The concept of complete caries removal is currently being challenged for permanent teeth.[24] A growing body of evidence has demonstrated that IPT is successful for the management of deep caries lesion in primary molars as well as two-stage technique in immature permanent teeth; however, some recent studies have shown similar results in mature permanent teeth. IPT reduces the risk of carious pulp exposure, diminishes the substrate for microorganisms, prevents lesion development and promotes a physiological reaction in the pulp-dentin complex.[25] Several studies have demonstrated that once cariogenic bacteria are isolated from their nutritional supply by an adequate coronal seal, they either perish or become inactive.[24] Furthermore, once a seal is applied to carious dentin, it becomes dry/hard, arresting the carious process after IPT with a one-visit method. Accordingly, the second appointment may not be needed, if the coronal restoration preserves the seal of cavity. Our 1-year clinical follow-up showed that the one-visit IPT coronal filling was satisfactory, and therefore a second appointment was not scheduled.
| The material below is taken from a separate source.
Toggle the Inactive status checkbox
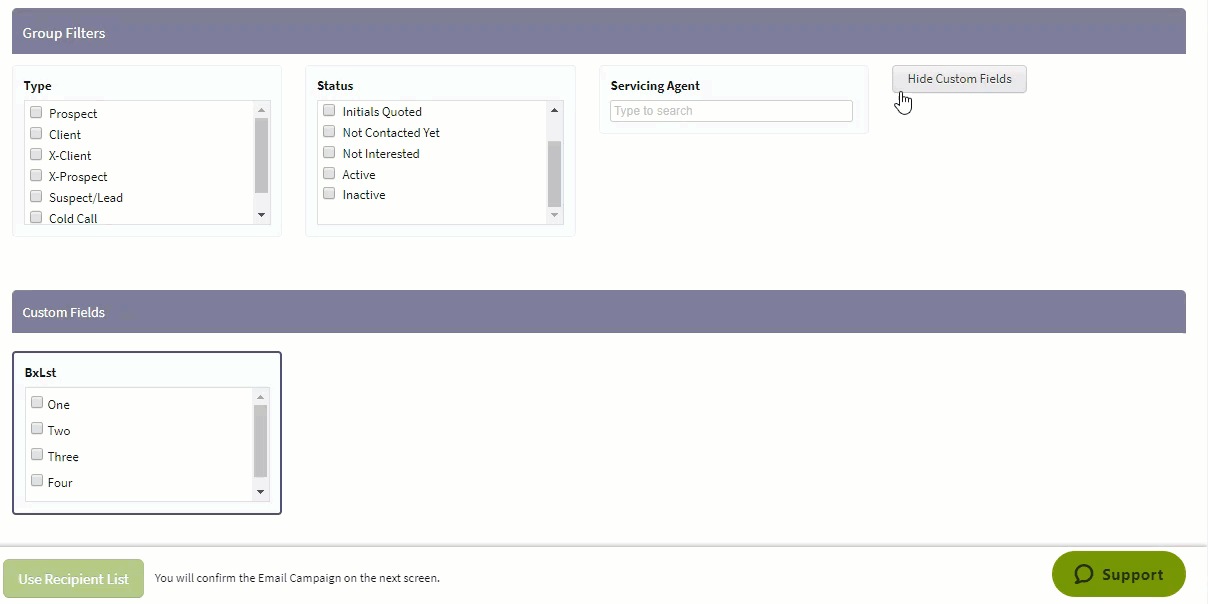The image size is (1208, 604). pos(329,194)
Several dental materials have been suggested for capping the remaining carious lesion in IPT, that is calcium hydroxide, polycarboxylate cement combined with tannin-fluoride preparation, zinc-oxide eugenol cements, resin-bonded composite, glass ionomer cements and copper phosphate cement.[24] The ideal capping material should be anti-bacterial, non-toxic, dimensionally stable, biocompatible, and create a hermetic seal as well as be able to induce regeneration of the pulp. CEM cement as a new endodontic biomaterial demonstrated reasonable characteristics. Considerable data has shown favorable properties of CEM cement namely; anti-bacterial properties, sealing ability, dimensional stability and biocompatibility when compared with other gold standard materials such as calcium hydroxide or MTA.[6,11,13,15,16]
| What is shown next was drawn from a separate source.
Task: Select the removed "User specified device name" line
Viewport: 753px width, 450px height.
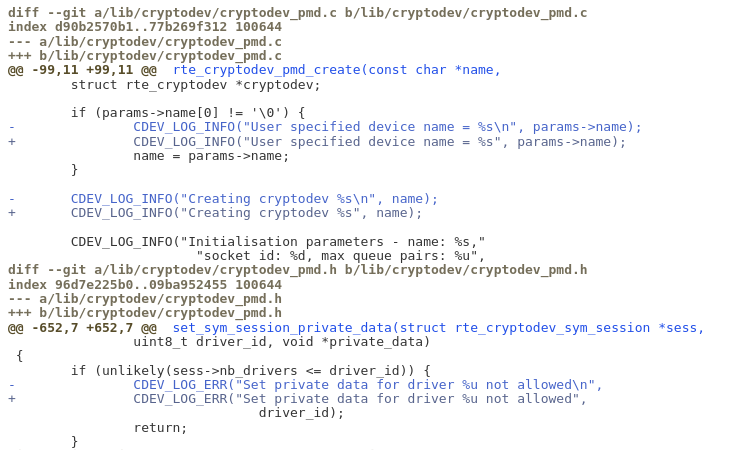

The favorable results in this case study may be partly attributed to the patient's age. A young patient's tooth may have slightly open apices and the dental pulp may respond more positively to pulp capping than a mature pulp.
CONCLUSIONS
Based on our clinical and radiographic observations, we can conclude that despite apparent pulpal and periradicular inflammation from the deep caries lesion, a conservative IPT can generate pulpal repair and periradicular healing in a mature permanent molar tooth. In addition, IPT/CEM of deep caries lesion in young patients is an easier, more practical and valuable treatment plan than complete caries removal which may result in pulp exposure and root canal treatment. However, well-conducted clinical trials on this proposed technique will be required for more grounding clinical evidence.
Footnotes
Source of Support: Nil
Conflict of Interest: None declared.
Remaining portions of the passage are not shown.